## DIRECTIONS FOR THIS TASK
Below are records; work out how many of their lines contain "height" and give only that number.

## AVAILABLE DATA
──────────────────────────────

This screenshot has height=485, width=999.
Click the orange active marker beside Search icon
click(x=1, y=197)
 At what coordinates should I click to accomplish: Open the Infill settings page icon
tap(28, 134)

──────────────────────────────

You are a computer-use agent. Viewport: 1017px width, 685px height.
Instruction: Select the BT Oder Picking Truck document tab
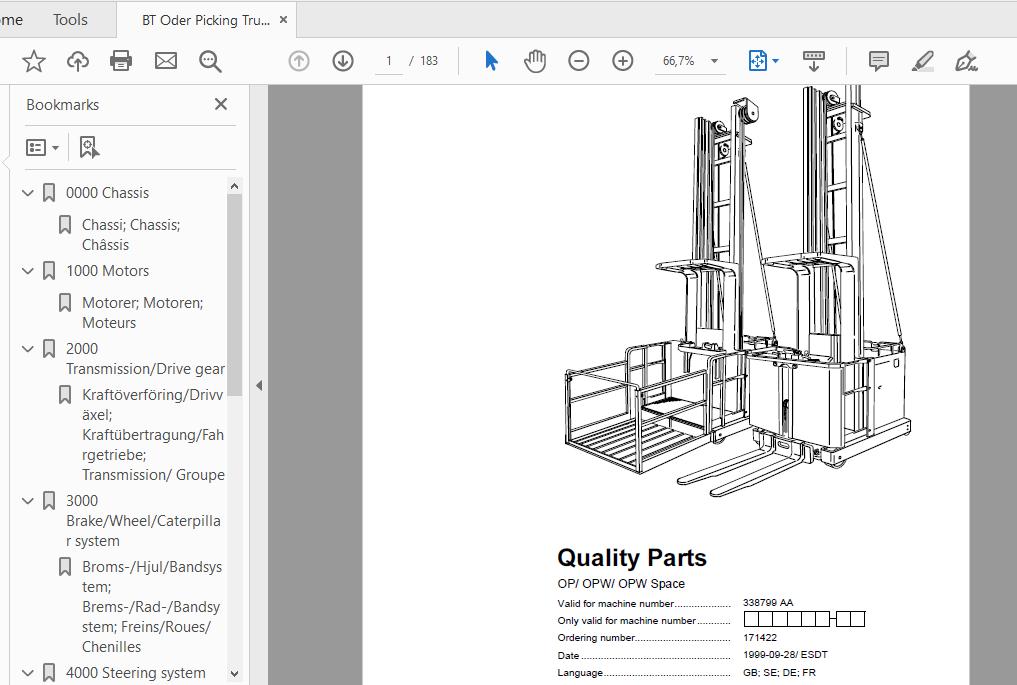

──────────────────────────────

## TASK ANSWER
2